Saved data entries
↓↓↓
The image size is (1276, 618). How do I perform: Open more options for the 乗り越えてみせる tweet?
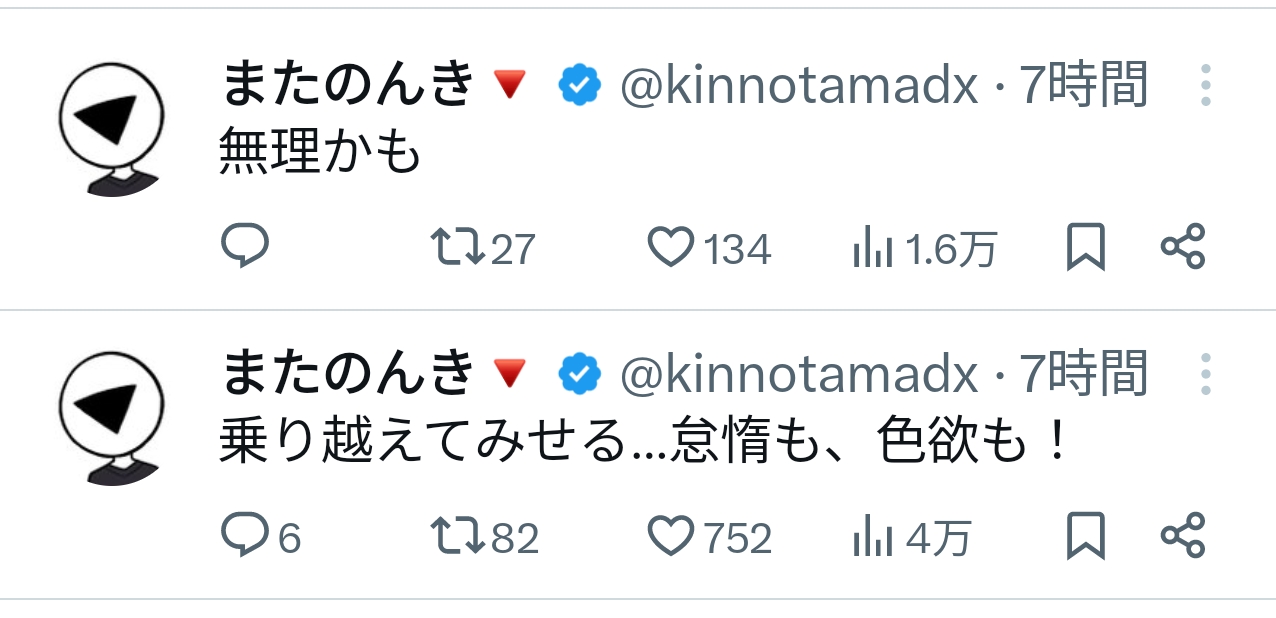tap(1206, 375)
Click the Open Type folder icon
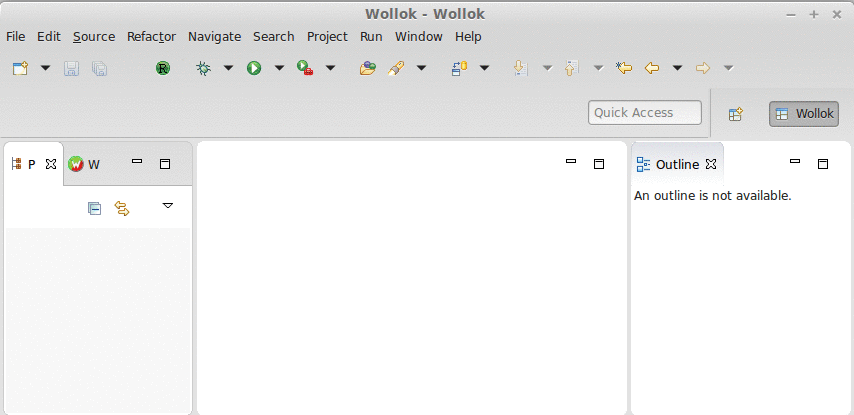The height and width of the screenshot is (415, 854). click(x=368, y=68)
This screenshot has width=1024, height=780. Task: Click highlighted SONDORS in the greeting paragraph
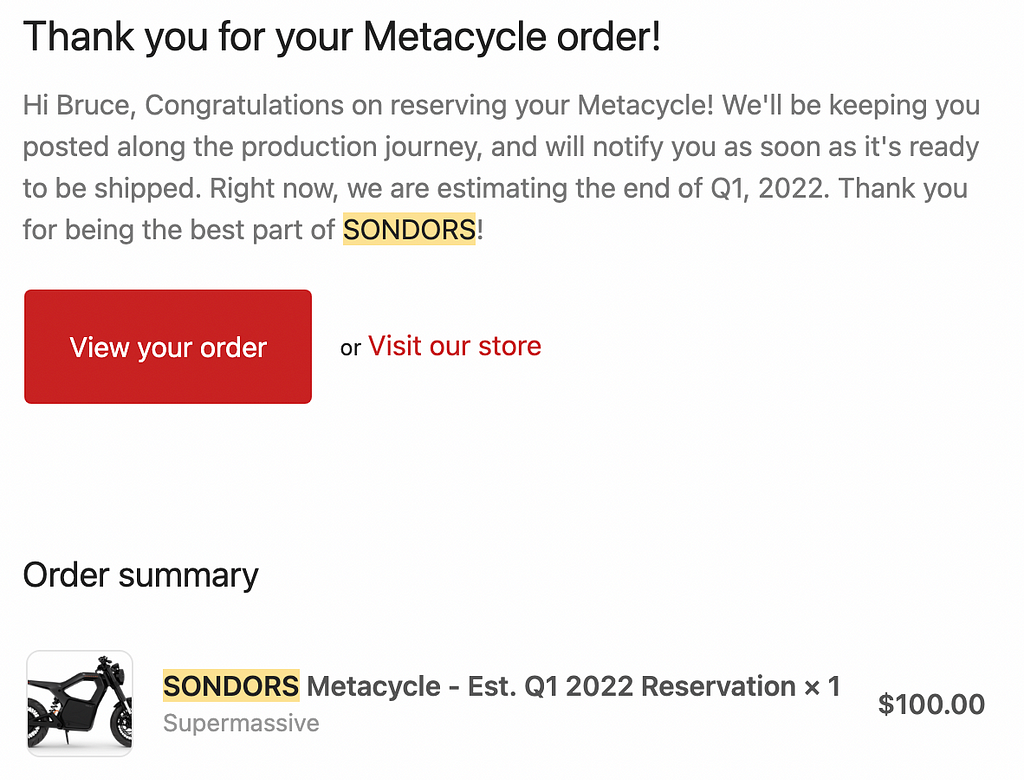pos(409,230)
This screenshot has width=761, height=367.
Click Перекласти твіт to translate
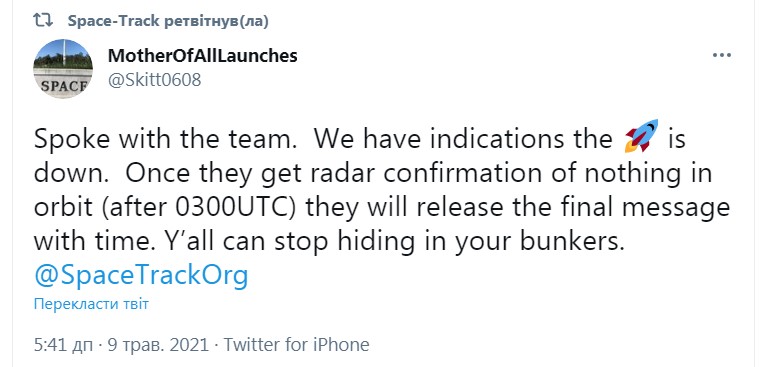[x=91, y=305]
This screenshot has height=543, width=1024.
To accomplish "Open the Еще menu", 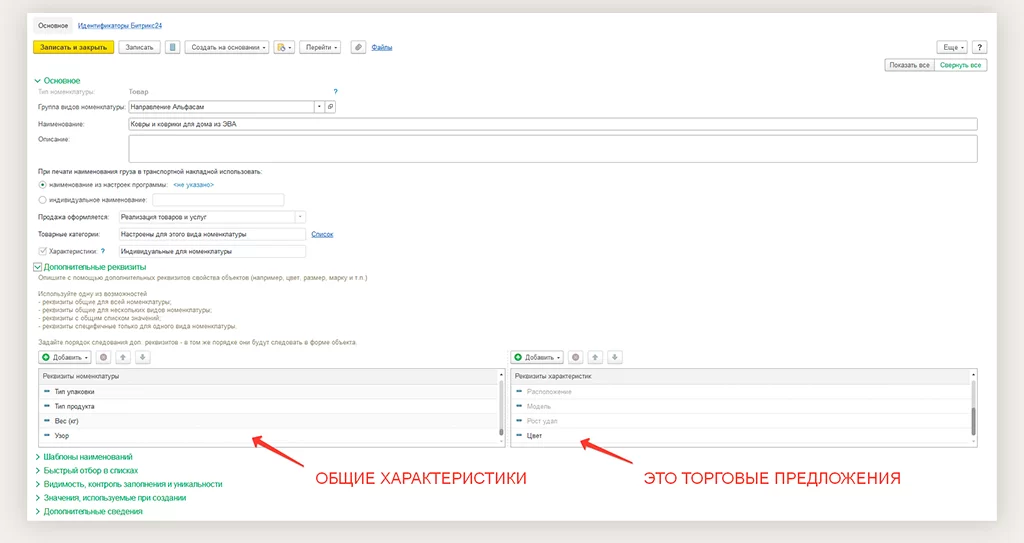I will tap(951, 47).
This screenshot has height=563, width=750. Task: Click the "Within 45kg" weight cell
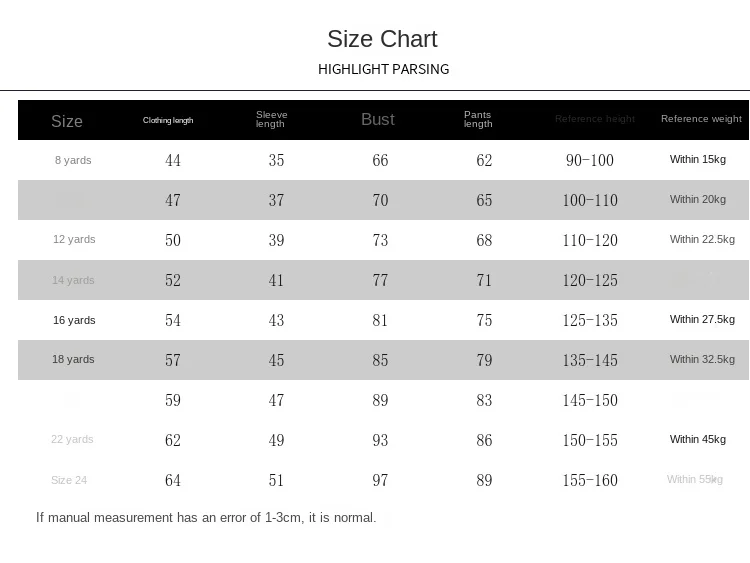698,439
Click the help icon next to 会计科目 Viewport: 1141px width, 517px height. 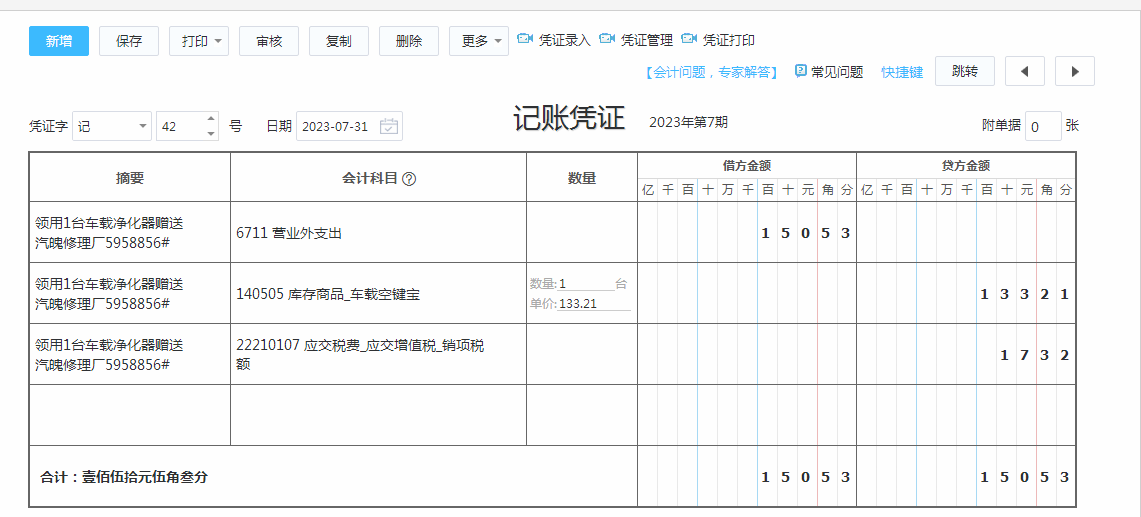[409, 179]
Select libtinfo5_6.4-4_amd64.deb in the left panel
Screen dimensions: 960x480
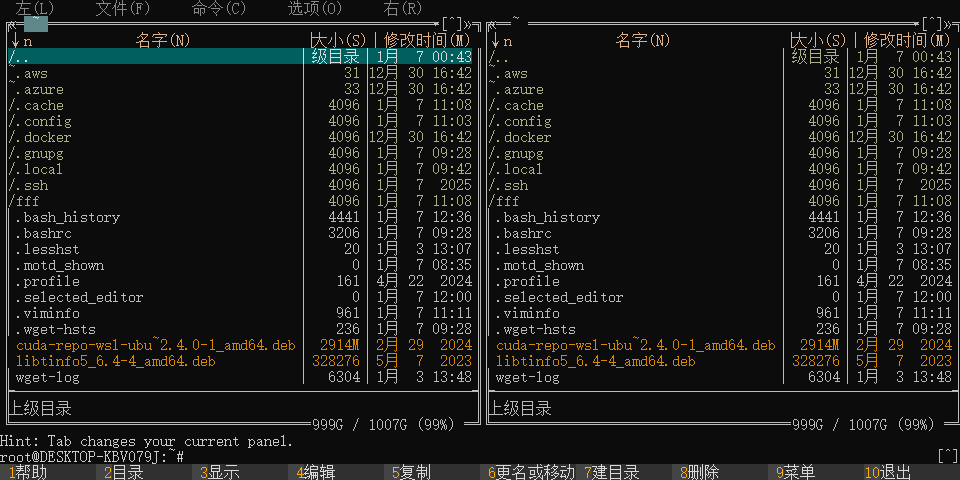(x=115, y=361)
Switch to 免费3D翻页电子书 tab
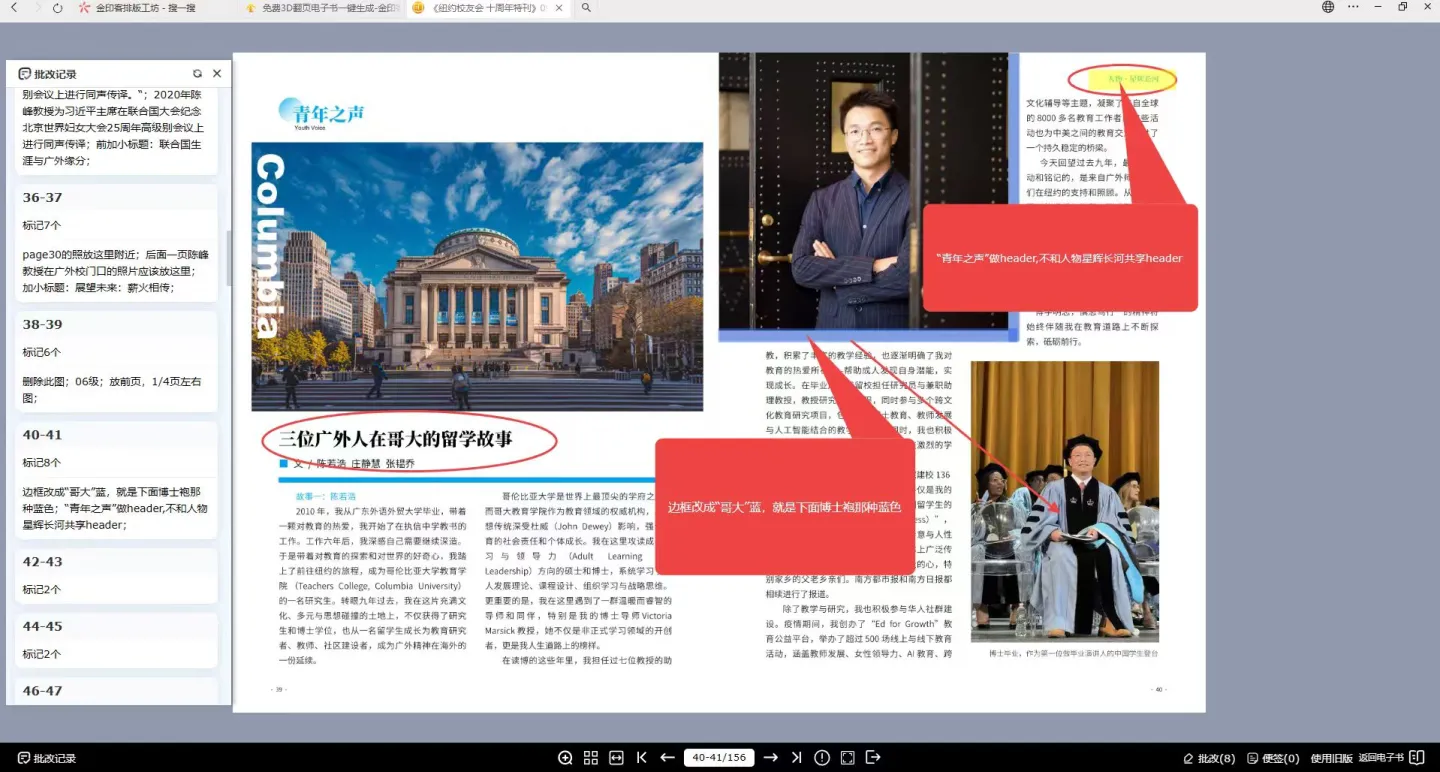Image resolution: width=1440 pixels, height=772 pixels. tap(322, 8)
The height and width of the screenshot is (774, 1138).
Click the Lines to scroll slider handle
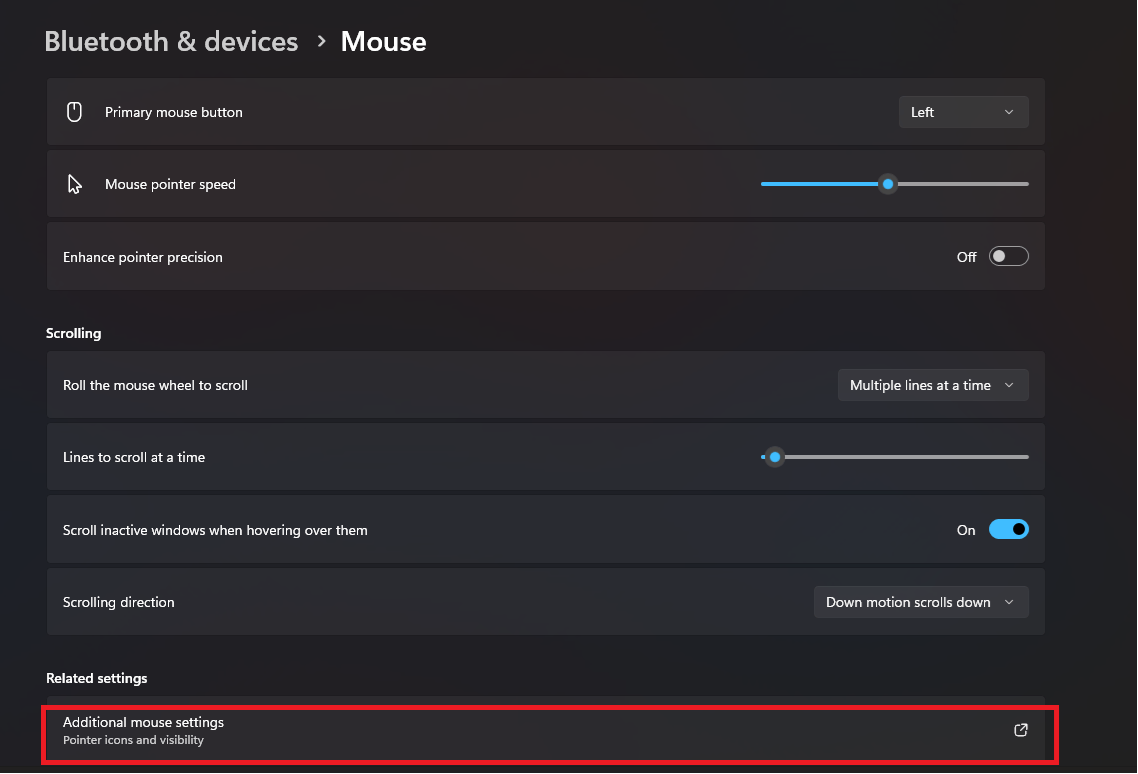(x=774, y=456)
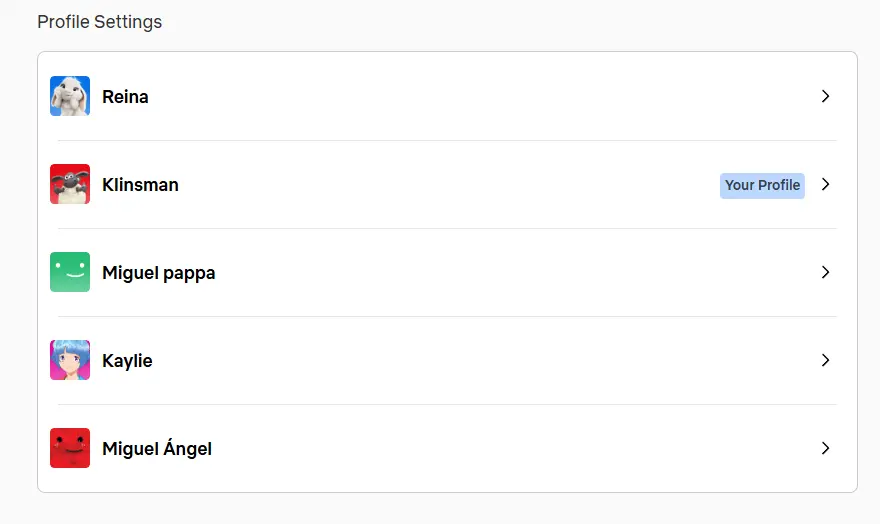Expand Kaylie's profile via the chevron arrow
This screenshot has width=880, height=524.
pos(825,360)
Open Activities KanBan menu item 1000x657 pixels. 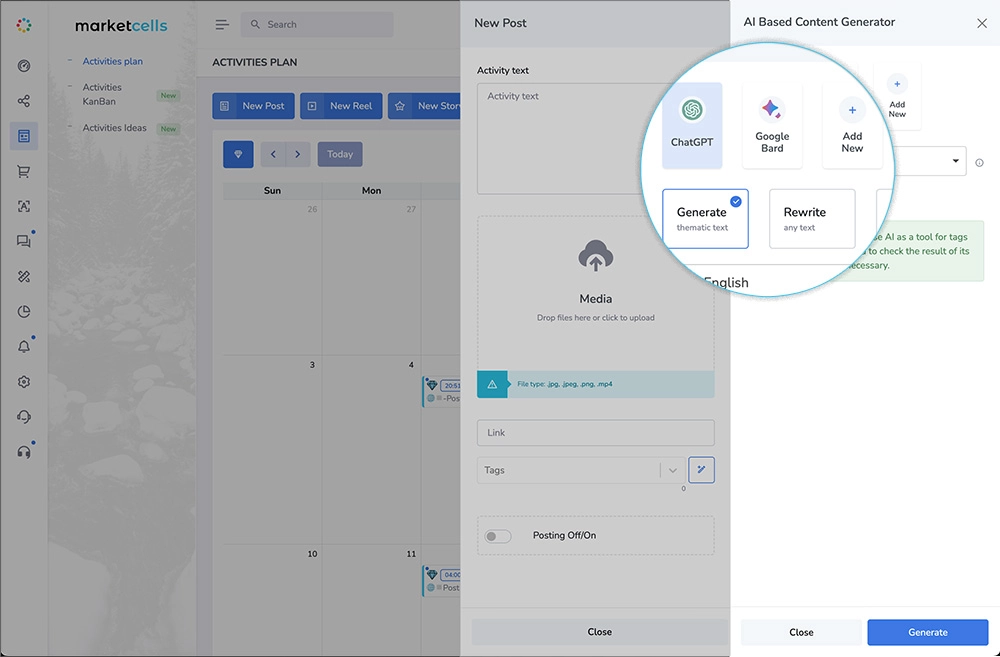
↑↑↑
_What you will do_
Starting with the line containing "Screen dimensions: 960x480" and ending with the last line of the records above, write out each line exactly; no pictures.

_Task output_
Screen dimensions: 960x480
(x=115, y=361)
Switch to 免费3D翻页电子书 tab
Image resolution: width=1440 pixels, height=772 pixels. tap(322, 8)
The height and width of the screenshot is (774, 1138).
Click the Lines to scroll slider handle
(x=774, y=456)
Expand Kaylie's profile via the chevron arrow
This screenshot has width=880, height=524.
pos(825,360)
Open Activities KanBan menu item 1000x657 pixels. 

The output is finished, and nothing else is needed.